(Records excerpted from a collection)

..........

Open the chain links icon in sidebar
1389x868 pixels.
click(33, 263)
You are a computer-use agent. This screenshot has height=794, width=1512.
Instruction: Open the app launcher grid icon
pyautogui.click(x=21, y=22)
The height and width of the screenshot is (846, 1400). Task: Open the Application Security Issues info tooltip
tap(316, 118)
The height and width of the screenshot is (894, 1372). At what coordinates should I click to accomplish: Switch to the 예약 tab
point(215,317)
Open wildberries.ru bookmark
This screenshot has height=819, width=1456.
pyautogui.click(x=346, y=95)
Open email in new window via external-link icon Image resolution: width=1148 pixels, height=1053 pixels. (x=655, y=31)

..........

* [WHAT YOU ARE ASKED TO DO] Every record shown above should be written out again exactly.

* [ANSWER]
Open the chain links icon in sidebar
1389x868 pixels.
click(33, 263)
You are a computer-use agent. This screenshot has height=794, width=1512.
Instruction: Open the app launcher grid icon
pyautogui.click(x=21, y=22)
The height and width of the screenshot is (846, 1400). Task: Open the Application Security Issues info tooltip
tap(316, 118)
The height and width of the screenshot is (894, 1372). At what coordinates should I click to accomplish: Switch to the 예약 tab
point(215,317)
Open wildberries.ru bookmark
This screenshot has height=819, width=1456.
pyautogui.click(x=346, y=95)
Open email in new window via external-link icon Image resolution: width=1148 pixels, height=1053 pixels. (x=655, y=31)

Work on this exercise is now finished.